Source data:
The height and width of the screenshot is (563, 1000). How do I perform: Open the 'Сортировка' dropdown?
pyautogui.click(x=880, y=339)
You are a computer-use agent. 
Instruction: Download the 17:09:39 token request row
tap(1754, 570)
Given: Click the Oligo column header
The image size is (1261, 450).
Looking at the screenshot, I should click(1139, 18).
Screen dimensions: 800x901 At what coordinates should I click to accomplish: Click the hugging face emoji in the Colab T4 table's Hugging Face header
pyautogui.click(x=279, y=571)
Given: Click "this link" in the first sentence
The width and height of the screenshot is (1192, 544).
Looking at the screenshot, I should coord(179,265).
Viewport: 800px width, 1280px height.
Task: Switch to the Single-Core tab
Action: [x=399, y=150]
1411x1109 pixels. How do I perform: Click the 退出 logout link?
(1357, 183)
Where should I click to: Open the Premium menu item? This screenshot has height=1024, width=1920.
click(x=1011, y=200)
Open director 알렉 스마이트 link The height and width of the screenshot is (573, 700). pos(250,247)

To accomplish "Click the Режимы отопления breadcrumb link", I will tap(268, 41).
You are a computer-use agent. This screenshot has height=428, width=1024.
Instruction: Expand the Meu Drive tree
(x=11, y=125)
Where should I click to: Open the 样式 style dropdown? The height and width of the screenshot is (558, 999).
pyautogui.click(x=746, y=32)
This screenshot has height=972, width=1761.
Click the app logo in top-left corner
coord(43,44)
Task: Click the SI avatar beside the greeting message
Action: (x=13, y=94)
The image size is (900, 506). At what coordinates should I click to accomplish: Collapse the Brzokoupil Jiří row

Work to be completed: Above are the records. Print exactly, and only, the lines from the line with "Instruction: Expand the Meu Drive tree" to the line with "This screenshot has height=972, width=1761.", both inclusive.

Solution for this task:
Instruction: Expand the Meu Drive tree
(x=11, y=125)
Where should I click to: Open the 样式 style dropdown? The height and width of the screenshot is (558, 999).
pyautogui.click(x=746, y=32)
This screenshot has height=972, width=1761.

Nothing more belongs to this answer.